[Date Prev][Date Next][Thread Prev][Thread Next][Date Index][Thread Index]
Minutes from the GGF7 GridCPR meeting
Meeting of the Grid Checkpoint and Recovery Working Group (GridCPR-WG)
at GGF7, Tokyo, Japan, March 6, 2003
Chaired by: Derek Simmel, Pittsburg Supercomputing Center, <dsimmel@psc.edu>
Minutes: Thilo Kielmann, Vrije Universiteit, <kielmann@cs.vu.nl>
CW Hobbs, VERITAS Software Corporation, <cw.hobbs@veritas.com>
Meeting agenda:
1. Opening, administrative updates
2. Discussion of first draft of GWD-I document
"An Architecture for Grid Checkpoint Recovery Service and a GridCPR API"
3. Review/Discussion of milestones and deliverables
4. Making better progress between meetings
5. Planning of next steps (e.g., GGF8)
6. Closing
1. Opening, administrative updates
----------------------------------
The group is now officially approved by GFSG
mailing list: gridcpr-wg@gridforum.org
web site: http://gridcpr.psc.edu/GGF (new contents in the making)
2. Discussion of first draft of GWD-I document
"An Architecture for Grid Checkpoint Recovery Service and a GridCPR API"
---------------------------------------------------------------------------
The document draft had been posted before GGF7:
http://gridcpr.psc.edu/GGF/docs/GridCPR001.doc
http://gridcpr.psc.edu/GGF/docs/GridCPR001.pdf
Derek briefly reviewed the document.
This spawned a lively discussion.
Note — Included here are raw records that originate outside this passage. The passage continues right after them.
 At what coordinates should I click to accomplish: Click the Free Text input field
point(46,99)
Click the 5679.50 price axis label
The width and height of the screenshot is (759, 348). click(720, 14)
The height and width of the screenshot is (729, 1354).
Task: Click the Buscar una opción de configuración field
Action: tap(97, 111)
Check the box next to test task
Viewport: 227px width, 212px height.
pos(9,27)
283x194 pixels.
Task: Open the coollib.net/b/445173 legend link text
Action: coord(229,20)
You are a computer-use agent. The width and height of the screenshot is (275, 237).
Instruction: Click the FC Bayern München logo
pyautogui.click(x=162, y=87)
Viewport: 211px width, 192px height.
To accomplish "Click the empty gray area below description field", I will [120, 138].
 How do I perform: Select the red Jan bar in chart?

The following statements are intended for
inclusion in further releases in the document:
- purpose of checkpoints: for fault-tolerance, and portability
- API: write/read from stable storage
and parameterize this, for efficiency
- incremental checkpoints
- what kind of data to checkpoint? system-dependent??? (better not)
- what if time differences make a difference after restart?
- again review papers/presentations from our GGF6 discussion to get
jump started
- communication channels may be critical, likely factor them out of the design.
- the GridCPR API shall talk to 1 or more (OGSA) services
- look at/combine APIs from EDG and PSC approaches
- data format might be HDF5
actual data format is application specific,
should be parameter to the checkpointing
- we need both an API and an infrastructure
for storing checkpoint data
- management of history of checkpoints of a job, naming checkpoints
goes to a tree of checkpoints
- using checkpoints for application steering
- interaction with AAA
- charging up to checkpoint only(?) if you do checkpoint
- we need to define which parts should be in the architecture
- e.g., data storage, meta data
- getting the a handle for the checkpoint data, goes to where??
- a scheduler? a job manager?
- if OGSA, then service extensibility can help building more or less
specific service interfaces
- look at Avaki: secure, global naming scheme (in a WG)
- SRB: naming, might be a starting point
- we need to check what other GGF WGs have produced for that already,
candidates: DATA, GRAAP
- collect users' requirements
3. Review/Discussion of milestones and deliverables
---------------------------------------------------
The discussion lead to the following agreed-upon list of milestones:
March 2003 - GGF7 Tokyo
- Discuss and ammend draft GFD-I document detailing scope of GridCPR API and
services; Discuss and establish GridCPR Working Group development (virtual)
meetings to be held on a regular schedule between GGF meetings.
(before next GGF) #1 Ratify Architecture for GridCPR Services & API
June 2003 - GGF8 Seattle
- Discuss initial draft of GridCPR API Specification; Discuss corresponding
Grid resource GridCPR service requirements, including interfaces to
underlying scheduling and accounting systems; Delegate specification writing
duties to selected authors.
Autumn 2003 - GGF9 Chicago
- Discuss proof of concept implementation of draft Grid Checkpoint Recovery
API/Service Specification.
Spring 2004 - GGF10 Frankfurt
- Publish Grid Checkpoint Recovery API/Service Specification 1.0
4. Making better progress between meetings
------------------------------------------
We need to make (much) more progress between the GGF meeting.
While discussing it, we have agreed on first pursuing discussion on the
mailing list, and spawning off phone conferences on a "by need" basis.
We also investigated AG meetings (instead of phone conferences).
Tom Goodale proposed the use of a tool for using AG from a single laptop
(e.g., without expensive installations): http://www.vrvs.org
5. Planning of next steps (e.g., GGF8)
--------------------------------------
We identified the following immediate steps:
- Complete consensus diagram of GridCPR Services & API Architecture
- Identify and describe core components
- Interfaces and messaging within and to/from core
- Clearly draw scope boundaries of GridCPR-WG
- Complete GWD-I Architecture document draft & discuss within GridCPR-WG
(via mailing list)
- Reconcile architecture with other existing GGF research/working groups'
services & spec's.
- Publish GWD-I GridCPR Architecture Doc.
6. Closing
----------
The meeting ended and everybody went off for lunch ;-)